Things to do:
• a. Translate this sentence from the project description into French: "To do that, a better understanding of the data and root causes of precarity of arts, culture and heritage organizations in Canada is needed."
• b. Write out the stretch of the project description from "Ultimately, it is" through "majority say yes.", word for word.
• c. Answer these questions from the project description:
(i) At which institution is the Cultural Policy Hub located?
(ii) Over how many years will the project's activities take place?
(iii) Which of the project's activities does the text say will help ensure the work has an impact on future policy and practice?

*** Exercise text Section Begins ***

Over the next two years, the Cultural Policy Hub at OCAD U is undertaking a project focused on data mapping and organizational transformation. Titled Mapping Drivers of Change Across Arts Organization, the goal of the project is to support an evidence-based national policy conversation to address precarity in the arts and cultural sector, and explore the shift to a more sustainable, resilient and equitable system of practice and support for the arts and heritage.

To do that, a better understanding of the data and root causes of precarity of arts, culture and heritage organizations in Canada is needed. The project will include analysis of this data, and will explore, share and learn from actions that have been taken to address precarity so far, both successful and unsuccessful.

The work examines four dimensions of precarity that impact cultural organizations across Canada:

  • Organizational finances and sustainability;
  • Labour and the cultural workforce;
  • Organizational governance and leadership;
  • And the availability and sustainability of cultural and heritage space.

The project’s activities over two years will include:

  1. Aggregating the most up-to-date data from existing data sources (CADAC; MassCulture Arts Data Platform; Hill Strategies; Cultural Satellite Account; l’Observatoire de la culture et des communications du Québec, and others) on the four dimensions of precarity outlined above, and publishing reports on each dimension;
  2. Examining trends, gaps and root causes of precarity in the arts and heritage with leaders and researchers, leading to a report on the reality behind the numbers, and the gaps in what we know;
  3. Developing learning tools (case studies, webinars, etc.) that highlight organizational approaches to each dimension of precarity from which others can learn;
  4. Engage in conversations throughout with those who are asking these questions in their policy, academic or creative work to inform policy decisions at all levels.

Ultimately, it is the fourth activity that will help us to ensure this work, alongside that of others having similar conversations, has an impact on future policy and practice.

The four dimensions of precarity are divided into the above categories in part because data sources already exist for each that can be drawn upon and studied. But there are gaps in that data. For one, the sector lacks data sets that can reliably show its broad social and cultural value. Finding ways to articulate this impact has been the work of many researchers and policymakers for the past decade or more. In Canada, the most often cited evidence is public opinion research that shows that when Canadians are asked if the arts and culture contribute positively to their quality of life or sense of belonging, the majority say yes.

*** Exercise text Section Ends ***
*** Supplied material Section Begins ***

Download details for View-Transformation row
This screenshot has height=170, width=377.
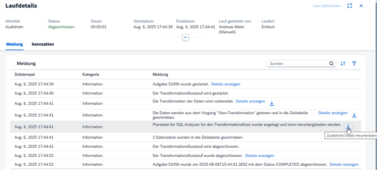[x=354, y=115]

*** Supplied material Section Ends ***

Outputs by task:
• a. Pour ce faire, une meilleure compréhension des données et des causes profondes de la précarité des organismes artistiques, culturels et patrimoniaux au Canada est nécessaire.

• b.
Ultimately, it is the fourth activity that will help us to ensure this work, alongside that of others having similar conversations, has an impact on future policy and practice.

The four dimensions of precarity are divided into the above categories in part because data sources already exist for each that can be drawn upon and studied. But there are gaps in that data. For one, the sector lacks data sets that can reliably show its broad social and cultural value. Finding ways to articulate this impact has been the work of many researchers and policymakers for the past decade or more. In Canada, the most often cited evidence is public opinion research that shows that when Canadians are asked if the arts and culture contribute positively to their quality of life or sense of belonging, the majority say yes.

• c.
(i) OCAD U.
(ii) Two years.
(iii) The fourth activity: engaging in conversations throughout with those who are asking these questions in their policy, academic or creative work to inform policy decisions at all levels.